If the WCF were structuring wheelchair curling from scratch, using the experience of the past ten years, the sport would, or perhaps more personally, should look very different. It really doesn't convert from the able-bodied game with any authenticity. Lack of sweeping not only removes a major purpose of the four person team format, but reduces the range of available shots and the possibility for shot accuracy that viewers of regular curling expect.

While shot clocks and time constraints have helped, two and a half hour 8 end games are still lengthy investments in a sport rarely achieving 60% accuracy. Of course, coaches continue to hope that with more and better practice, throwing skills will increase, and at every tournament brave words are spoken at microphones, praising the skill of the competitors as we spectators remember the shots that succeed while quickly forgetting the underthrows and overthrows.

It is my feeling that accuracy levels have plateaued for the best wheelchair curlers, at a point far below what can be achieved when using brooms.

Wheelchair curling in Canada is in a difficult place. It has failed to capture the imagination of wheelchair users, perhaps because for many there is just too much on-ice down time. The sport is driven by the perceived requirement to field a competitive national team, forcing inappropriate 4 person mixed gender teams that stifle growth while coaches pretend that performance will continue to improve given time.

The national team is run as a private club with no public or plausible pathway to membership for anyone outside of the small group of Western Canadians presently serviced with money and coaching to win medals.

But that offers an opportunity for the rest of Canada to ignore a system that ignores them, and start a sport that answers many of the present system's failings.

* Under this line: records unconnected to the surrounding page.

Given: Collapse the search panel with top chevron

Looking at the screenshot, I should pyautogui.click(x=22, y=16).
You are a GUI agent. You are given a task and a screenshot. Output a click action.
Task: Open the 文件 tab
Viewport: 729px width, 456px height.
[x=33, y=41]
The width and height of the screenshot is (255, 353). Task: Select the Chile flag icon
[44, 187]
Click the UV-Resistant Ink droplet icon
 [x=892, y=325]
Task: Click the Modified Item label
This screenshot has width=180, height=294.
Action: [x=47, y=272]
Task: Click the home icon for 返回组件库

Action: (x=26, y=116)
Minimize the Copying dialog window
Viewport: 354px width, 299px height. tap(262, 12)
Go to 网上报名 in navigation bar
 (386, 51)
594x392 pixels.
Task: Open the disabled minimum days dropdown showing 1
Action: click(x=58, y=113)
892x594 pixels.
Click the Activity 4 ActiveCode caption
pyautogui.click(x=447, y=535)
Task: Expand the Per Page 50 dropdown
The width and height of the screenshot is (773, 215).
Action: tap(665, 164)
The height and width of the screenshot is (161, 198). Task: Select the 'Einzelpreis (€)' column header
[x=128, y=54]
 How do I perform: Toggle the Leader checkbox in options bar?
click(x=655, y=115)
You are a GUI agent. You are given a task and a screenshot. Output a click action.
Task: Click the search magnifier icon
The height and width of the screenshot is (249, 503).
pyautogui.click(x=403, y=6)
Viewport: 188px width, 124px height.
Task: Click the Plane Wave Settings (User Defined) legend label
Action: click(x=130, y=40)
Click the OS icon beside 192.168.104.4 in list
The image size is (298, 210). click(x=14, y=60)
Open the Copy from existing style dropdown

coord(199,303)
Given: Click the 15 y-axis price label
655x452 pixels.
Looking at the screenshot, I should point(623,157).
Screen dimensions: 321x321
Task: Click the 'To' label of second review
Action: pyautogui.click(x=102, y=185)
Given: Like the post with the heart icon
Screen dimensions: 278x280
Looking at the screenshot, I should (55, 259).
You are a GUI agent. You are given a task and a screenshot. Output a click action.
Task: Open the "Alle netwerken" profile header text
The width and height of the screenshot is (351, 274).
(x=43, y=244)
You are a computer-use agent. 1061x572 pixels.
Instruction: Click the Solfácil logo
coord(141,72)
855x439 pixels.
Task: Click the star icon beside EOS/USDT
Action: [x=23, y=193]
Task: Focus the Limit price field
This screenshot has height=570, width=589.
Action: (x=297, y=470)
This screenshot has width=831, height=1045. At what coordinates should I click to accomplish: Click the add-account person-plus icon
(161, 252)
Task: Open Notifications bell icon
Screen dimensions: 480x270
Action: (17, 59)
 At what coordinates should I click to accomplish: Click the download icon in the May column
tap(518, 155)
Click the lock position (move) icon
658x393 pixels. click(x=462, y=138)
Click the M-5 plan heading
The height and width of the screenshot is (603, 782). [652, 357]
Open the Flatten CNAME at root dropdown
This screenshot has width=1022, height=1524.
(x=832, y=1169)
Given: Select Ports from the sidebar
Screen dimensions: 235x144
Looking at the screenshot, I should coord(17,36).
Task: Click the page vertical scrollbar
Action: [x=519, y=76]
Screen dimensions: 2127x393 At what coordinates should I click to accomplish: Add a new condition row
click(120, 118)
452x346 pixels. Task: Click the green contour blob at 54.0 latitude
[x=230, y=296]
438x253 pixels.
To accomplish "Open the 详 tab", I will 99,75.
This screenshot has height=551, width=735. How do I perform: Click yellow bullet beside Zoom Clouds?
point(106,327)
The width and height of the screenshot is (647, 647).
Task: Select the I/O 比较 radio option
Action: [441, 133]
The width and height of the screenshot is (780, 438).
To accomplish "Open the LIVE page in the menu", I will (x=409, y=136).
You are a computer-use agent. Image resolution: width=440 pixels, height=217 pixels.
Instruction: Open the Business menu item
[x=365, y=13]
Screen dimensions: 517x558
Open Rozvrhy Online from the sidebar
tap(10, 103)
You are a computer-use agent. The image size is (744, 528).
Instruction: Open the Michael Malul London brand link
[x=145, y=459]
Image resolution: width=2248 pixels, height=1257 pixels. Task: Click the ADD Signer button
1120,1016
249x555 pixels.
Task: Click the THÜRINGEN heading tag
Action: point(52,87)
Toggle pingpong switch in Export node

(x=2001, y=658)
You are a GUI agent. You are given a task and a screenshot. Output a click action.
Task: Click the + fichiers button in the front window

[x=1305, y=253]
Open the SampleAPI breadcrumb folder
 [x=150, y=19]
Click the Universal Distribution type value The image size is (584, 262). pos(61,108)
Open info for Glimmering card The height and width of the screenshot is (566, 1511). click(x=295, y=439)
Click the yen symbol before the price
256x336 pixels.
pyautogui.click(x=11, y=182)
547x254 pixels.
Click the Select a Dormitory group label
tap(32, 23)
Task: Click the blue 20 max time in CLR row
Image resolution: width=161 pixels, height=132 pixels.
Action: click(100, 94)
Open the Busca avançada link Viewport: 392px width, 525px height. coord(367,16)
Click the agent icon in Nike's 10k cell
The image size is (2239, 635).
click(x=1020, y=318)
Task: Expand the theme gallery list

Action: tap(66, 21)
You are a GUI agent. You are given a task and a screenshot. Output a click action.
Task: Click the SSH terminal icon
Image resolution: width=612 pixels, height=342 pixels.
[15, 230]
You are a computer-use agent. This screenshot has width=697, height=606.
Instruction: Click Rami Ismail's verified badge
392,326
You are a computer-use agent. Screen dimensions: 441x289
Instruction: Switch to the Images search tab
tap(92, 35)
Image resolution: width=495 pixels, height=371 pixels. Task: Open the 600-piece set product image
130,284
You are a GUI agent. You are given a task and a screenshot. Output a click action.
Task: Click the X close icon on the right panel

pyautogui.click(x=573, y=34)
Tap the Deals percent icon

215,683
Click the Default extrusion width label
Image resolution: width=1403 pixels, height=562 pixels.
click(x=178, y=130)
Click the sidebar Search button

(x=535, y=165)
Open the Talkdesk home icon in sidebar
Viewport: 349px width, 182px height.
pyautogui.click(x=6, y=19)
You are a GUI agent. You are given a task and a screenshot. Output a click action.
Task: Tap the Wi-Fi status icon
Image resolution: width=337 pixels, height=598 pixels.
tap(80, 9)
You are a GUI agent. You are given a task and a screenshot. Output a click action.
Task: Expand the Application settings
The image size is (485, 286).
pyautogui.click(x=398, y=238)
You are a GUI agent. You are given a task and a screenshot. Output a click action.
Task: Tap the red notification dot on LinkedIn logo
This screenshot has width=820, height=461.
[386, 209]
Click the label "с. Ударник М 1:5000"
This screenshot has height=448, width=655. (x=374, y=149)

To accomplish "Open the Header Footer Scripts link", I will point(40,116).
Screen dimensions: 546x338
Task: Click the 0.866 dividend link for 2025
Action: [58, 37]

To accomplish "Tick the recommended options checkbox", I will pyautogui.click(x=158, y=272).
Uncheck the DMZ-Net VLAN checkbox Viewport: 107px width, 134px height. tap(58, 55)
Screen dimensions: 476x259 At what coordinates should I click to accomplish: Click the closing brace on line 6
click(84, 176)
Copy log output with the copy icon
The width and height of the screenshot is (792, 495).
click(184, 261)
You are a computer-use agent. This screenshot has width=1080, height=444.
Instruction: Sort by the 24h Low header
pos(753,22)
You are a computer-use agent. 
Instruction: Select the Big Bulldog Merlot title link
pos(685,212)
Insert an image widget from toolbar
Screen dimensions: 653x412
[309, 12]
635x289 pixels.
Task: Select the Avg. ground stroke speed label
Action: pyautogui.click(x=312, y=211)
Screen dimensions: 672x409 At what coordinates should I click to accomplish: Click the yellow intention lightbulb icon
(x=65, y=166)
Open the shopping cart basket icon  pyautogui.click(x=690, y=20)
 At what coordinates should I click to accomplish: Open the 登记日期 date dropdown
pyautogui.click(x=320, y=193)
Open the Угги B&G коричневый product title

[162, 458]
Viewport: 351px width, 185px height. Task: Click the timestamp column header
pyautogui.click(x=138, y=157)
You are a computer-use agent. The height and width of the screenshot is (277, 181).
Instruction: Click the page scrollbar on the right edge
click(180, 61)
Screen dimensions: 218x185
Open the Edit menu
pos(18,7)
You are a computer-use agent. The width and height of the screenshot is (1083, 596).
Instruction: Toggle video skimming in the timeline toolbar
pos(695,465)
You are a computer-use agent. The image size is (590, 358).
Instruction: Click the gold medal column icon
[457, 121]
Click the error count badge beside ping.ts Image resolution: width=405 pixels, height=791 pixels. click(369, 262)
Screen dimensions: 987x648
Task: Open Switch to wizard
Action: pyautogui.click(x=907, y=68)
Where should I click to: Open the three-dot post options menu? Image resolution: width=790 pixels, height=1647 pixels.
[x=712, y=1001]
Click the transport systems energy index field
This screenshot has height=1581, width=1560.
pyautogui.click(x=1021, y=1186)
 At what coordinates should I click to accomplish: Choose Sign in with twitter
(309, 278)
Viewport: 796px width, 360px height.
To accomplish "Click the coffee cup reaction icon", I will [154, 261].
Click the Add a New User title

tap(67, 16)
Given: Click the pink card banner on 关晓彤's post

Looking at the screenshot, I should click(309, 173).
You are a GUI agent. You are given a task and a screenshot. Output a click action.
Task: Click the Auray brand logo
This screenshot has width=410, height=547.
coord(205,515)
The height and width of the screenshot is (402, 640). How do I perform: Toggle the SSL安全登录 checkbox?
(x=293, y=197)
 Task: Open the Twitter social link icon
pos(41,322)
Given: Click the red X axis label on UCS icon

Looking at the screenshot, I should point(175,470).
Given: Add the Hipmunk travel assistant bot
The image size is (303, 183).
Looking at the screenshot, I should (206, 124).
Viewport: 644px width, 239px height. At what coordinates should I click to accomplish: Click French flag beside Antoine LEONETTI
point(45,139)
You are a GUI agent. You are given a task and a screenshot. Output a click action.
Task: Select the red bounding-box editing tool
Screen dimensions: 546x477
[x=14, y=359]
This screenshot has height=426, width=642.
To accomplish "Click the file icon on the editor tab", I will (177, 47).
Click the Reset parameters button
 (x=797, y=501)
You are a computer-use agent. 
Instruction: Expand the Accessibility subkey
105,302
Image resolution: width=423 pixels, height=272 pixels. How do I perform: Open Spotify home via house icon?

Redefine wheelchair curling as a two person a team sport, where you are either throwing or skipping, and not sitting around pretending your stopwatch is supplying useful information.

Decide who can play. Should it be just full-time wheelchair users, or people who could not otherwise curl without a wheelchair, or anyone sitting in a wheelchair? Avoid the eligibility voodoo and counting of angels on pin heads that Kate Caithness presented to such a sceptical if not hostile reception at the WCF's Meeting last Spring. You either need a wheelchair always, or always on the ice, or not at all.

Ignore the still developing "stick curling" rules which inexplicably allow some sweeping. Keep the "one end throwing, one end skipping" format.

Then decide whether to stay with 8 rocks an end, or 6, or 6 with two rocks pre-placed by the house or some other combination that holds games to around an hour. Four wheelchair curlers could play a 3 game round robin in not much more time than one game of 4 person team curling.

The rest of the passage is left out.